Re: Should we MAY a "curly-write" and "neoteric-write"? Or even "sweet-write"? David A. Wheeler 10 Apr 2013 00:14 UTC

Mark H Weaver:
> Such procedures would have to include very complicated heuristics to
> decide when to use traditional s-expressions, when to use curly-infix,
> when to use neoteric, etc.  The heuristics would have to make
> assumptions based on the symbol names.  Personally, I think it would be
> very hard to produce good output.

A fair concern.  For sweet-expressions it *is* complicated, because it's basically a pretty-printer.  Which is why I think we should NOT have a "sweet-write" in this SRFI, as that is probably best handled separately.  (Pretty-printers are *already* handled separately today, for all the same reasons.)

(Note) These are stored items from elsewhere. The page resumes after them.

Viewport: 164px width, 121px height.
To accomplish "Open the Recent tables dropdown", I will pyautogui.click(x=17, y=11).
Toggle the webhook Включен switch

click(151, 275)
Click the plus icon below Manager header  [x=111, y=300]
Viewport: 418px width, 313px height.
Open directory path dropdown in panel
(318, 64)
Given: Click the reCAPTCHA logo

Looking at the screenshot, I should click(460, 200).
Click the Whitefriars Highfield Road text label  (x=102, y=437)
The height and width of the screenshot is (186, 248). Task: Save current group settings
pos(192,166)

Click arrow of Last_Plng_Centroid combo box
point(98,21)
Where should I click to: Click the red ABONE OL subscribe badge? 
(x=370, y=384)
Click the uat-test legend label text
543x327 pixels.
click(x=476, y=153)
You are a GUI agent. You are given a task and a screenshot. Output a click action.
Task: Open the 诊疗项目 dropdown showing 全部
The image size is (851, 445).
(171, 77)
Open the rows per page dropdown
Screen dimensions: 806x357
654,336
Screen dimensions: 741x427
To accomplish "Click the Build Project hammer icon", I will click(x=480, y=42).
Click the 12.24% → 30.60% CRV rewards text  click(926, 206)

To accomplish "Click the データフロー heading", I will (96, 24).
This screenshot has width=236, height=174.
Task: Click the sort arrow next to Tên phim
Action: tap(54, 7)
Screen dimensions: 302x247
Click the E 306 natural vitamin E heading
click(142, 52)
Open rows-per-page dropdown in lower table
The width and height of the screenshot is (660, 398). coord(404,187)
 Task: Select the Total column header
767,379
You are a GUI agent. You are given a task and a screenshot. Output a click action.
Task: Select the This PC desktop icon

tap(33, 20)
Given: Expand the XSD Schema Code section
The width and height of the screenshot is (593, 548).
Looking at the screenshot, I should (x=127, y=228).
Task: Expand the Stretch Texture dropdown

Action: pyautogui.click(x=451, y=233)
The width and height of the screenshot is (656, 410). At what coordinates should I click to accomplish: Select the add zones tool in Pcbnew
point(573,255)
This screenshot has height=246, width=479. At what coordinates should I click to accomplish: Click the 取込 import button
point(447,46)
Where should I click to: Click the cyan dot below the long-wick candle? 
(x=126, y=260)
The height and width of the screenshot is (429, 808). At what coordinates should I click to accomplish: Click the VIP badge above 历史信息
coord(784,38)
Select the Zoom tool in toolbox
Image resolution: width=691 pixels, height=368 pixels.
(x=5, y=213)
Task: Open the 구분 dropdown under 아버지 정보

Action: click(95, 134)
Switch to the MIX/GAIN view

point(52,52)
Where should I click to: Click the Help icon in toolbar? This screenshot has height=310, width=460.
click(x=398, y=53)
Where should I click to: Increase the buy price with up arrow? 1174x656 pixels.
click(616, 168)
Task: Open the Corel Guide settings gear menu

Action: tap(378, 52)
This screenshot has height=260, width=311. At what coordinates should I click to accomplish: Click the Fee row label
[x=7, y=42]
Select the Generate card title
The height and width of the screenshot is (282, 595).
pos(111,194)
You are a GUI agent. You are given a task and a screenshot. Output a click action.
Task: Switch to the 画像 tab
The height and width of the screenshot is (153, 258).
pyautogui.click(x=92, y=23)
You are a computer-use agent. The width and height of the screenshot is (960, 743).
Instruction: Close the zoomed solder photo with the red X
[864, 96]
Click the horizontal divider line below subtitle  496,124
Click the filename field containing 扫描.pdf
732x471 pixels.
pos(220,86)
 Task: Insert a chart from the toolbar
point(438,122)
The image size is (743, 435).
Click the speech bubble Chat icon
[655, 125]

But I think curly-write and neoteric-write aren't too bad.  They do not need to be "perfect" in the sense that a human would do the same thing, they just need to be pleasant to use and provide a quick way to write info.  If someone wants a different display, he can write his own procedure.  I don't think we need to specify exactly what these writers do, just that they have to produce a representation of the object according to the notation.  All of these statements are *already* true for "write", e.g., nobody mandates the characters that "(write (quote x))" produces.

Of course we *do* need to provide a sample implementation, and they should be useful.  However, I already have simple heuristics that I think work pretty well for neoteric expressions.  Try this in order:

1. Represent a list as (...elements...) if there are 16+ elements, none of which are a pair.  (These are "boring lists" because they're unlikely to represent procedure calls.)

2. Represent a list x as {...} infix if it:
* Begins with a symbol that is ONLY punctuation or one of '(and or xor)
* AND it's a proper list of length 3..6 or less

3. Otherwise, represent a list x as f{...} if:
* Begins with a symbol, its cdr is a (proper) list of length 1 (1 param)
* cadr(x) is a list
* The cadr(x) meets the infix requirements above, but length is 2..6.

4. Otherwise, represent a list as f(...) if:
* Begins with a symbol

5. Otherwise represent a list as (...elements...)

6. Represent the rest normally.

Curly-infix can start with the infix rule, and once inside switch to the neoteric rule.